# [TASK TO COMPLETE]
Skip the pictures and restate, word for word, the lines from the one containing "Instruction: Open the" to the end of the data below.

═══ SOURCE DATA ═══

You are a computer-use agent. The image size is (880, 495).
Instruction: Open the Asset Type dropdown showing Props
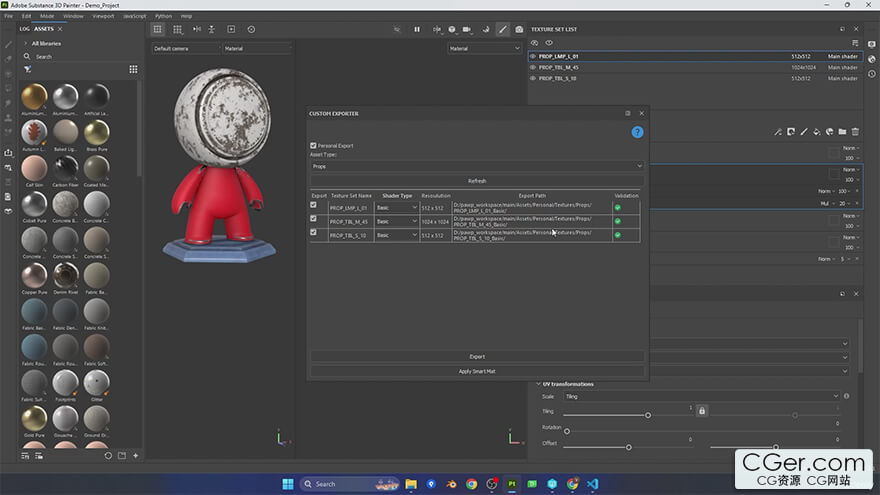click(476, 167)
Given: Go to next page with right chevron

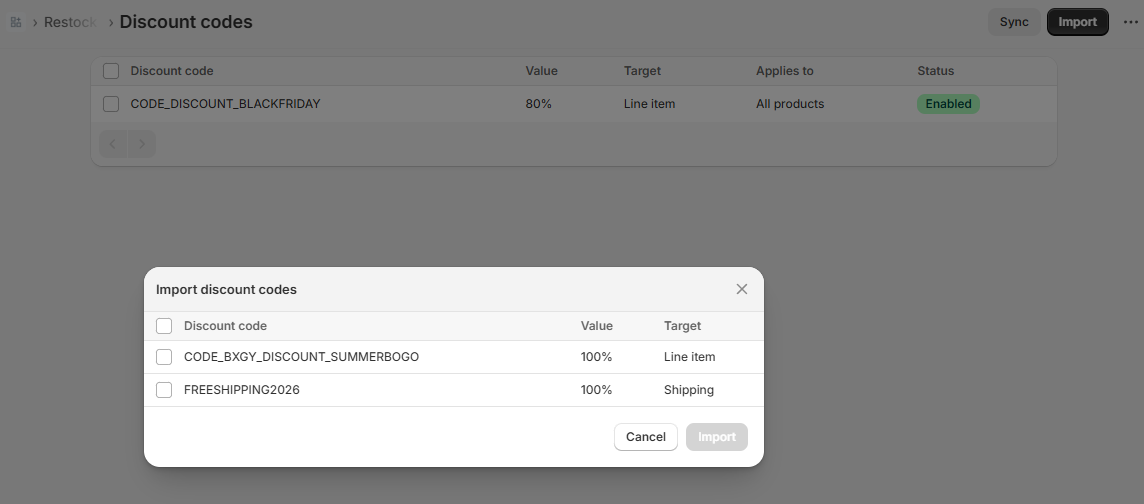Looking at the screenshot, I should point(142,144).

═══

# [WRITTEN RESPONSE]
Instruction: Open the Asset Type dropdown showing Props
click(476, 167)
Given: Go to next page with right chevron

Looking at the screenshot, I should point(142,144).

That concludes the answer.